Even when the window gel clings have made it safely down your cat’s esophagus, they can still turn into an intestinal obstruction.

Your cat won’t be able to fully break down the plastic material but its strong stomach acid can partially dissolve it.

These pieces can get lodged within your cat’s gastrointestinal tract and cause an obstruction. An intestinal blockage is very dangerous for cats as it can prevent the cat’s food and stool from properly moving through the intestines.

The sharp edges of the window gel clings can also cut and perforate the thin walls of your cat’s intestines causing sores and infections.

If you suspect that your cat has swallowed a gel window cling, make sure to give your vet a call for advice.

If your cat is showing any of these symptoms, you need to bring it to the vet for treatment immediately.

  • Diarrhea
  • Constipation
  • Loss of appetite
  • Nausea
  • Lethargy

An obstruction in your cat’s intestines is a very serious condition and can be fatal for many cats if left untreated.

For cats that are still eating and behaving normally, the vet might ask you to monitor your cat for 48 hours to see if it passes out the pieces in its stool.

Your cat’s digestive tract is a lot shorter than a human’s and it takes about a day or two for a cat to pass out what it ate.

You can help to bulk up your cat’s stool by adding some pumpkin or psyllium husk to your cat’s food. About a quarter to half a teaspoon is enough for most cats.

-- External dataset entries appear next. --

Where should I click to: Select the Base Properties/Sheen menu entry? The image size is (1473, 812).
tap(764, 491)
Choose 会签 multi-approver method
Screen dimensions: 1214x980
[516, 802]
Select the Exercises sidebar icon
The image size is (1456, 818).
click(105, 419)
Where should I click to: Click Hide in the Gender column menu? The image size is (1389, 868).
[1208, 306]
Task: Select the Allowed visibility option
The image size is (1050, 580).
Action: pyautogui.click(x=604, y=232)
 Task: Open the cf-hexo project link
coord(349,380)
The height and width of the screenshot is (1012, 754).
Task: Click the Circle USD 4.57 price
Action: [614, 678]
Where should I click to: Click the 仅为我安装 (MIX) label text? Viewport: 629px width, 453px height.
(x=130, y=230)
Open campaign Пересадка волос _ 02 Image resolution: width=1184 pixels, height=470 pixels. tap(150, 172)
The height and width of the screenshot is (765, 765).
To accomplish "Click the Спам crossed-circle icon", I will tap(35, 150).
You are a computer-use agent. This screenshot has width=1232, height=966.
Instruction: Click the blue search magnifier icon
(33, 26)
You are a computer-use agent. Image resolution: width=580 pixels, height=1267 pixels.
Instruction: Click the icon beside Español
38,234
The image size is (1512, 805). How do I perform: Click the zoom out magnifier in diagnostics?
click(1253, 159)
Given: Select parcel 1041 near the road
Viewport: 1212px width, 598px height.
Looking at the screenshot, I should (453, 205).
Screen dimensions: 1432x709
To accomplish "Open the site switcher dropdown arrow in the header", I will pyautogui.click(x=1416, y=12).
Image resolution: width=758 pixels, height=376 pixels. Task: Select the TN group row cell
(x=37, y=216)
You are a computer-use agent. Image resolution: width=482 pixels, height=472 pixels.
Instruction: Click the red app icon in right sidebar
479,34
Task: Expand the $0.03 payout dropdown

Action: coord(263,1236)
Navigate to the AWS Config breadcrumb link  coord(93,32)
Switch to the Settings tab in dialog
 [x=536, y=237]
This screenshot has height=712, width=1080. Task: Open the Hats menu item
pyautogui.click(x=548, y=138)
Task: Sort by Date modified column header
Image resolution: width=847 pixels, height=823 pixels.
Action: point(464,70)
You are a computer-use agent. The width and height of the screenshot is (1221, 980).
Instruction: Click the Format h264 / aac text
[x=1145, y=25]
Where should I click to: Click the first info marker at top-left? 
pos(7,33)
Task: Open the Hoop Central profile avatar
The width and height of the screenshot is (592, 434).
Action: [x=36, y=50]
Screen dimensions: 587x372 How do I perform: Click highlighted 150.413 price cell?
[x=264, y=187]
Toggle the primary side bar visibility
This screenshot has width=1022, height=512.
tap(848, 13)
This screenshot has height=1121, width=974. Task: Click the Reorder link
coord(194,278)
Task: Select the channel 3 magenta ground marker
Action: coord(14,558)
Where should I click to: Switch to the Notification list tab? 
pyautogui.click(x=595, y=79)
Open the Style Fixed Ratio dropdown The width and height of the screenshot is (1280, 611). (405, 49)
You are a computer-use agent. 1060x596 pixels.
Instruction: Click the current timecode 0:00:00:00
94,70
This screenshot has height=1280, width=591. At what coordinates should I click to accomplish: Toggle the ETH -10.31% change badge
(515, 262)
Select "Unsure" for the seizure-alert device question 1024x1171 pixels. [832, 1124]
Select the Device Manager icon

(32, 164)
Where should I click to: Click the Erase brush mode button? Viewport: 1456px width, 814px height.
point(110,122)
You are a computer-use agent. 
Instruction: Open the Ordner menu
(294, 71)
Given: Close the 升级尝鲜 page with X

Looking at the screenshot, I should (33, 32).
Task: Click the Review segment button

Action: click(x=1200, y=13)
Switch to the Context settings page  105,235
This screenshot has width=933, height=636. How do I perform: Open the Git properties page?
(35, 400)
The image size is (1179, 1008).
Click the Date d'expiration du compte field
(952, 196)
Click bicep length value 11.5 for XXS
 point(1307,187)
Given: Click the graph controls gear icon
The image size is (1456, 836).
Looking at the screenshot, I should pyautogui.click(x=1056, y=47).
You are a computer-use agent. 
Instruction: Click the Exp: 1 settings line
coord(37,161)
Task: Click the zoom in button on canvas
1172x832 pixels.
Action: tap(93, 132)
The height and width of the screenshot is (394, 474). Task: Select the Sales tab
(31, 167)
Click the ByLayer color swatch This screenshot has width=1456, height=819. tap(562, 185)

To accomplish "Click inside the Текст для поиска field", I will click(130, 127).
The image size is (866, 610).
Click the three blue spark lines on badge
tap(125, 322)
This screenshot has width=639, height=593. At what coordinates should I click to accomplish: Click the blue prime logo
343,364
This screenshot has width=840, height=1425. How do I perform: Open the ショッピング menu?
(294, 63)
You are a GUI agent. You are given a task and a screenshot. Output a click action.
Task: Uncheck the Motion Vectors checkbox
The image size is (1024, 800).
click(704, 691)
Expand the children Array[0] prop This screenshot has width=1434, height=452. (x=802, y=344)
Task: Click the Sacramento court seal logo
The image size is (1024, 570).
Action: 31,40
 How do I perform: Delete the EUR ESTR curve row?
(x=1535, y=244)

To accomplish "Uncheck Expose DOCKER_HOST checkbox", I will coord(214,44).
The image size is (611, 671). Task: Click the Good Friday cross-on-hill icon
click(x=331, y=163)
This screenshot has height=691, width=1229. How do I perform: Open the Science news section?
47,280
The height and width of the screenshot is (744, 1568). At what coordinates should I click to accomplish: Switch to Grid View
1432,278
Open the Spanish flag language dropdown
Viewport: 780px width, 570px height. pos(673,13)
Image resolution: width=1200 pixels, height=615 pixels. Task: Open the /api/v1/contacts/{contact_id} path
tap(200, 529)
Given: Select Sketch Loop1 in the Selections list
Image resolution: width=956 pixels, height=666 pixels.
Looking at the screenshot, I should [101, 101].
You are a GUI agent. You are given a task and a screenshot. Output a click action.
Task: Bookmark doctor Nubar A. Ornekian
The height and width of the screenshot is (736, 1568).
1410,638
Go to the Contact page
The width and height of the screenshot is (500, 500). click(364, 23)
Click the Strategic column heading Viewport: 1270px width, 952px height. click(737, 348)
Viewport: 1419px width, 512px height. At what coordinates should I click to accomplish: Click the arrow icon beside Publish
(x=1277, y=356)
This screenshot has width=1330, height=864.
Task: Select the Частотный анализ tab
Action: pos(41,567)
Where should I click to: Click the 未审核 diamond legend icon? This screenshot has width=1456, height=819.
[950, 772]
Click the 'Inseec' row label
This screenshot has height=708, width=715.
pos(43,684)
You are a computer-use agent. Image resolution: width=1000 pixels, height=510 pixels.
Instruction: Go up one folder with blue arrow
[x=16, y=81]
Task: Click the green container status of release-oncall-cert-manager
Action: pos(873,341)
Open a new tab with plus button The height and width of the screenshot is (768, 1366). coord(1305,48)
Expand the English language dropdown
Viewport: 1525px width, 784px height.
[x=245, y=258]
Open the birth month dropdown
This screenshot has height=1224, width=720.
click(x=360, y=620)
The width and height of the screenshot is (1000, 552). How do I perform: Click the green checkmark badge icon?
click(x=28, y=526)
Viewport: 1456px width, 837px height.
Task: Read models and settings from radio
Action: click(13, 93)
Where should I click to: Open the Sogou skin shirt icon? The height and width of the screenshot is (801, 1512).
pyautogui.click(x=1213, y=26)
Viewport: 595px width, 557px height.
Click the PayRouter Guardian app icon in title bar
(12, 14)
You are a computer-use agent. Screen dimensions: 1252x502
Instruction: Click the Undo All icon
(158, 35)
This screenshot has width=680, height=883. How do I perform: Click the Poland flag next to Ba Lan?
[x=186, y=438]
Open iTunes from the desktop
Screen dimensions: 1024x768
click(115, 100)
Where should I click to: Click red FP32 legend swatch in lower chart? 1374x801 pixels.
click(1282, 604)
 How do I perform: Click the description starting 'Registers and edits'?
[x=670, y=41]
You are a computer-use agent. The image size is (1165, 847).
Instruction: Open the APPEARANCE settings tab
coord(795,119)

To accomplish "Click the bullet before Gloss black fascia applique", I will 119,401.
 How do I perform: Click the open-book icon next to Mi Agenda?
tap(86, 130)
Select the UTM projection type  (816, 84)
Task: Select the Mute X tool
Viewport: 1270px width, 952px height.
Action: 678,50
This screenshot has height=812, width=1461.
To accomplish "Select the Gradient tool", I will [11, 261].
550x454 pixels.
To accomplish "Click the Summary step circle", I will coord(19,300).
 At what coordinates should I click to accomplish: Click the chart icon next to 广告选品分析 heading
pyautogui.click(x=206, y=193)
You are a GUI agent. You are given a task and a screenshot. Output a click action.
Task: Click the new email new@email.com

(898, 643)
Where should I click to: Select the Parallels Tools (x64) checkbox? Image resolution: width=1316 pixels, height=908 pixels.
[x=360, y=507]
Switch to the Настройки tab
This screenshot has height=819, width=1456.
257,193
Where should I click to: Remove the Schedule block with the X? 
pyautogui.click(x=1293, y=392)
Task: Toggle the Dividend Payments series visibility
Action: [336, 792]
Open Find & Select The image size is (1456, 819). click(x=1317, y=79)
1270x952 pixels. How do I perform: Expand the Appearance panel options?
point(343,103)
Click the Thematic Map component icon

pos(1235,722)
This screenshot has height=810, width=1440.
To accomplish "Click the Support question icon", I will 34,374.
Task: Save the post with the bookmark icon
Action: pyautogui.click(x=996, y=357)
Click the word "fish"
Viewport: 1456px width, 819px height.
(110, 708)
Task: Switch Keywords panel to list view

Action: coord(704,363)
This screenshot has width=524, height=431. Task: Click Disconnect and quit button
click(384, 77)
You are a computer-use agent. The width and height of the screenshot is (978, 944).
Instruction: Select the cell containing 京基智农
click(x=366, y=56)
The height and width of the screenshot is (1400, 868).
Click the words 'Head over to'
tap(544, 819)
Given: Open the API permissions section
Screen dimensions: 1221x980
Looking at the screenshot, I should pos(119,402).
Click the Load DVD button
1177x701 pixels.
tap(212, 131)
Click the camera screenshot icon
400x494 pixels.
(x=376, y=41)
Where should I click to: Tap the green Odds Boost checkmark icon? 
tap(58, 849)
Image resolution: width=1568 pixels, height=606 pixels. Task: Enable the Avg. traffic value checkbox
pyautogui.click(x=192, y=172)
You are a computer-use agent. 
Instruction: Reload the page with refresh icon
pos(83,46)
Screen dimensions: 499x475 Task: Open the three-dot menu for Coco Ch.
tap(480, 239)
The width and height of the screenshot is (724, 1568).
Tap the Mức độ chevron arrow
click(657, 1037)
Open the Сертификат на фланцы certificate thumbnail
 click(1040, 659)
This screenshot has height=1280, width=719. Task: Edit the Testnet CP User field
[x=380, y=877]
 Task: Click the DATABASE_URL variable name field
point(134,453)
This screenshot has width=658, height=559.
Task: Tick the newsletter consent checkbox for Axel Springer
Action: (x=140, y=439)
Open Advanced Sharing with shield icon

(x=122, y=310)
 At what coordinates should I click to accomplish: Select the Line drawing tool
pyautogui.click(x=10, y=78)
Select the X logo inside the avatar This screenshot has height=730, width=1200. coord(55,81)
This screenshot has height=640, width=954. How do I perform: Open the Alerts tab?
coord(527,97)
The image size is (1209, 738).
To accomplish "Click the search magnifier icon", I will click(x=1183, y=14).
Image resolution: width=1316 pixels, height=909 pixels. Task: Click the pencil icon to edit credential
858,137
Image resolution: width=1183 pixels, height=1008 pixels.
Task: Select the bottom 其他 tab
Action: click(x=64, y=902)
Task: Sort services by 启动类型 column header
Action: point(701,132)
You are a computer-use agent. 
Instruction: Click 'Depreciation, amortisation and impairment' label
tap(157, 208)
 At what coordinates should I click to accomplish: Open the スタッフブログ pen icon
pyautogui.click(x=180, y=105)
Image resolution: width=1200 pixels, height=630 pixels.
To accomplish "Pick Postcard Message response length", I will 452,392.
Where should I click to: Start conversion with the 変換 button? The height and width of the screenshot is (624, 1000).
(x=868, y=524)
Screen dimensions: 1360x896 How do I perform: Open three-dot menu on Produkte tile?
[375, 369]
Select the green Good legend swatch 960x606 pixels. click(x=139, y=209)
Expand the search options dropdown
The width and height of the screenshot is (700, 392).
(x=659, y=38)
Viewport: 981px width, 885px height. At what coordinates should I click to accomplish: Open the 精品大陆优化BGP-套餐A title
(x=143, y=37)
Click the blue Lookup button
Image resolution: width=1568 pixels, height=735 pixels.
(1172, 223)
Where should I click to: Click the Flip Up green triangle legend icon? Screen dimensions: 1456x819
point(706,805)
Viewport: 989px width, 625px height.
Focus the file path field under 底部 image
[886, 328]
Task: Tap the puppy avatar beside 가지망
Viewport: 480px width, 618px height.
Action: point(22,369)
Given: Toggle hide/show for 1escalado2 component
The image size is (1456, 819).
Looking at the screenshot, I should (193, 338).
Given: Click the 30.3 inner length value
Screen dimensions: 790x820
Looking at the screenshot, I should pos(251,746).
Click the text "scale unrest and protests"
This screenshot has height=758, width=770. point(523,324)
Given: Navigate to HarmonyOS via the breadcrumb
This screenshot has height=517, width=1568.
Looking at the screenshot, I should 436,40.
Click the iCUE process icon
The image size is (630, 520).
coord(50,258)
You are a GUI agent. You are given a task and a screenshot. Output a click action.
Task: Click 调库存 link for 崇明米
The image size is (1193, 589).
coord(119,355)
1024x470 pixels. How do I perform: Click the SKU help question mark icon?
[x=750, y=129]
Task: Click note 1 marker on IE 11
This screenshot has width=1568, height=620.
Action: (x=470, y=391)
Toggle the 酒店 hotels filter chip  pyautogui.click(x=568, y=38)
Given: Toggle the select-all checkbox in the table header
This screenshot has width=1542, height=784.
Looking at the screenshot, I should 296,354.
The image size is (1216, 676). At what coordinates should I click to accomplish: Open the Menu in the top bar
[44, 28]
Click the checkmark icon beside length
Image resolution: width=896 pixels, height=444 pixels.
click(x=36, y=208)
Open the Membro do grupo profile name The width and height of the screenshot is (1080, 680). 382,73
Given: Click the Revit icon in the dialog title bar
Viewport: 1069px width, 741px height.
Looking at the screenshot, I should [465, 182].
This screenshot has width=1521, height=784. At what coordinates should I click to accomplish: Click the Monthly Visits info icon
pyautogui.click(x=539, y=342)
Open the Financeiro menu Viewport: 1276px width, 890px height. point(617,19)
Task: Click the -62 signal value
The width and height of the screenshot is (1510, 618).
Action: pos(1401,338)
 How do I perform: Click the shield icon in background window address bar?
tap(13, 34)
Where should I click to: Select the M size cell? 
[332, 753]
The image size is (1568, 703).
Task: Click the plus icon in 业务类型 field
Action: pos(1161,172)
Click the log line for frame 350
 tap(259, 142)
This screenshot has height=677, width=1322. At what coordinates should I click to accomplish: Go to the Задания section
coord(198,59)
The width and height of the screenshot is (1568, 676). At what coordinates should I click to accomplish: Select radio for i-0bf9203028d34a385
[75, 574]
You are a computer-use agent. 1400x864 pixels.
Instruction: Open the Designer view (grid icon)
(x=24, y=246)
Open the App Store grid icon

When using pumpkins, do not use canned pumpkins that contain added ingredients like sugar and other seasonings. Just plain pumpkin puree or blended fresh pumpkin will work better.

How to Keep Your Cat Safe from Gel Window Clings?

The best and safest way to keep your cat safe is to not use any gel window clings at home. There are a couple of reasons that could make cause your cat to ingest this object.

Your Cat Is Curious

curious cat

Is there a cat out there that isn’t curious about its environment? I will be hard-pressed to find one.

Cats love to investigate anything new around them. It is coded in their DNA and there’s nothing much you can do to change it.

When it happens to find the window gel, its curiosity can cause the cat to take a bite or ingest the whole piece.

It Smells Like Food

Your cat’s nose is an amazing piece of work. It is fourteen times more sensitive than ours and it can pick apart the individual odors of a scent.

There are some plastic materials that are made with animal fat during the manufacturing process. Your cat’s nose is sharp enough to pick up this scent.

Cats are naturally drawn to fat as it is a concentrated energy source for them. This is why some cats are so attracted to plastic as it smells like food.

Your Cat Has Pica

Pica is an eating disorder in both cats and dogs that can cause them to ingest inedible foreign objects such as fabric, metal, wires, plastic, glass, etc.

It can put the cat in a very serious position if it eats foreign objects that are toxic or can cause internal injury.

Doctors are still not certain of what exactly causes Pica but they do think that it could be caused by malnutrition or a genetic defect.

Pica can’t be cured and only managed.

It is advisable to speak to a qualified veterinarian if you suspect that your cat has Pica to see what can be done to keep your cat safe.